'''

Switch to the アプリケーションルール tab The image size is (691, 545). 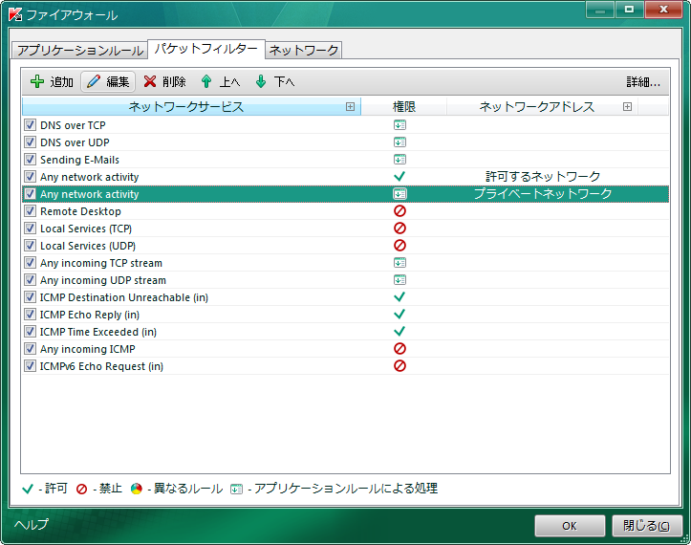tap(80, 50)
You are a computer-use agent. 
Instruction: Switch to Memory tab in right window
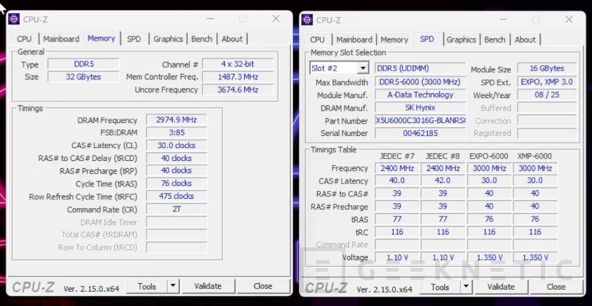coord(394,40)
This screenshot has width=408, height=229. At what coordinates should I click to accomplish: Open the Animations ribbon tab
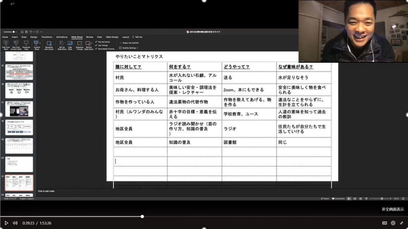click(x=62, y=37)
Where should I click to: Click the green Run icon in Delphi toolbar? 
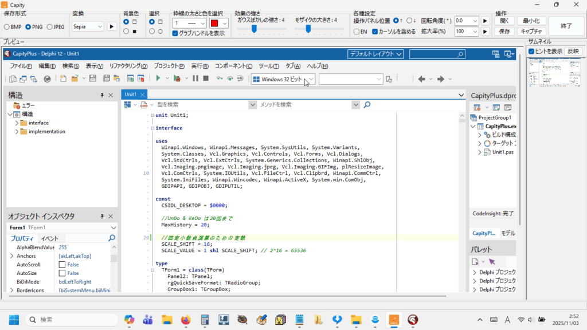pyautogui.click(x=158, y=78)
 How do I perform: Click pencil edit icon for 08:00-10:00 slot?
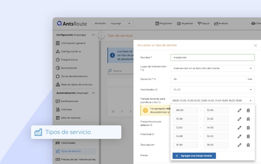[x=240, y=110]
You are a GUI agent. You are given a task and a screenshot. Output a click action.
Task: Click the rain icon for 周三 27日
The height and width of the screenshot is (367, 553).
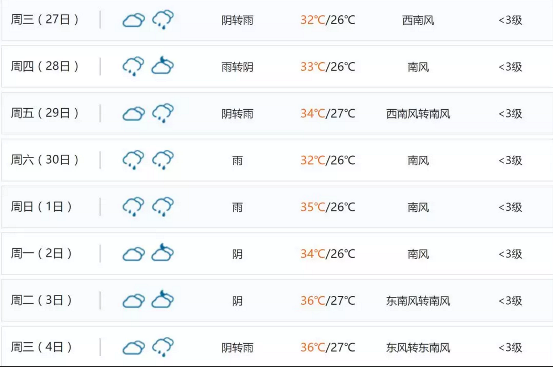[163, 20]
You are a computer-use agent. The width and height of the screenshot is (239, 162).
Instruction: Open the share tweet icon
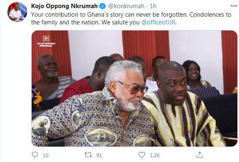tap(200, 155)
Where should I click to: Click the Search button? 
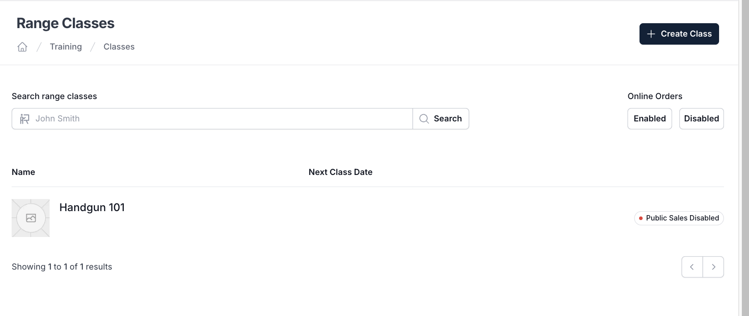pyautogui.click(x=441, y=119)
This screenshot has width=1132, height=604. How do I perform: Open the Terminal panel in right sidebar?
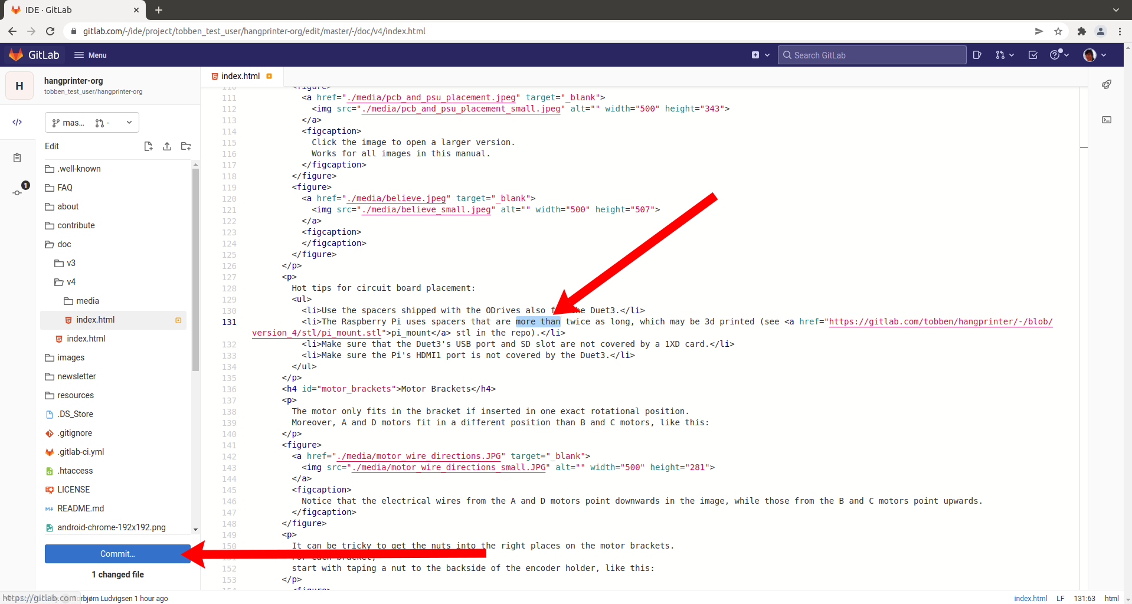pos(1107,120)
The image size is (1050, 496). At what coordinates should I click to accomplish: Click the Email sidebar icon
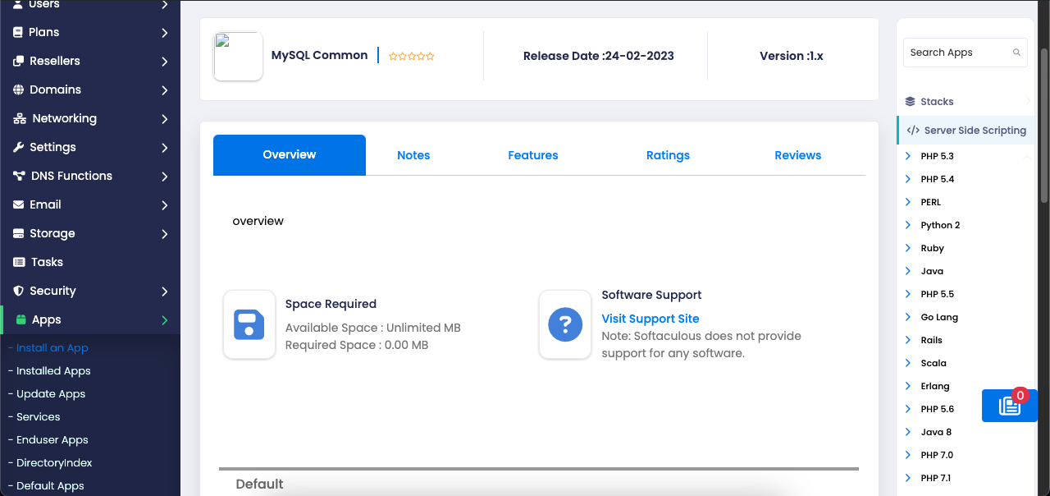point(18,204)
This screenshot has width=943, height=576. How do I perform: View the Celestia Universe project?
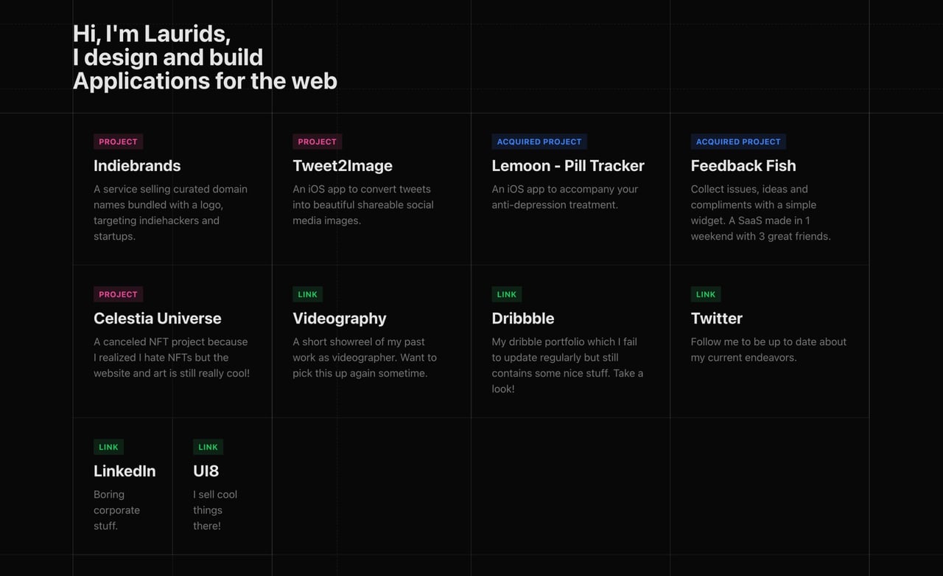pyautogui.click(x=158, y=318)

'''
'''

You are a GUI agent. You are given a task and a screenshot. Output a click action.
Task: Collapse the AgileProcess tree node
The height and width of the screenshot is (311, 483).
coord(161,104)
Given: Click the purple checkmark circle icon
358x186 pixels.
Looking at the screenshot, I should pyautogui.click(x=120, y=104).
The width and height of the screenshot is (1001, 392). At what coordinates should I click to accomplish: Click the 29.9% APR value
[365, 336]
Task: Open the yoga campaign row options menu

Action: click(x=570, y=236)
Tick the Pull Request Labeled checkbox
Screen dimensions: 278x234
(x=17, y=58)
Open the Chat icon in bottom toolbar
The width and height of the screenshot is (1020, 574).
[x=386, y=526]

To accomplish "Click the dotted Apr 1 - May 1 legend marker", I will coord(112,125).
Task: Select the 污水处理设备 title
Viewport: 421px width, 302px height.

'''

**Prompt**: Copy each line in the listing where "computer" appears.

**Response below**:
You are a computer-use agent. 
You are a computer-use agent. The width and height of the screenshot is (239, 162).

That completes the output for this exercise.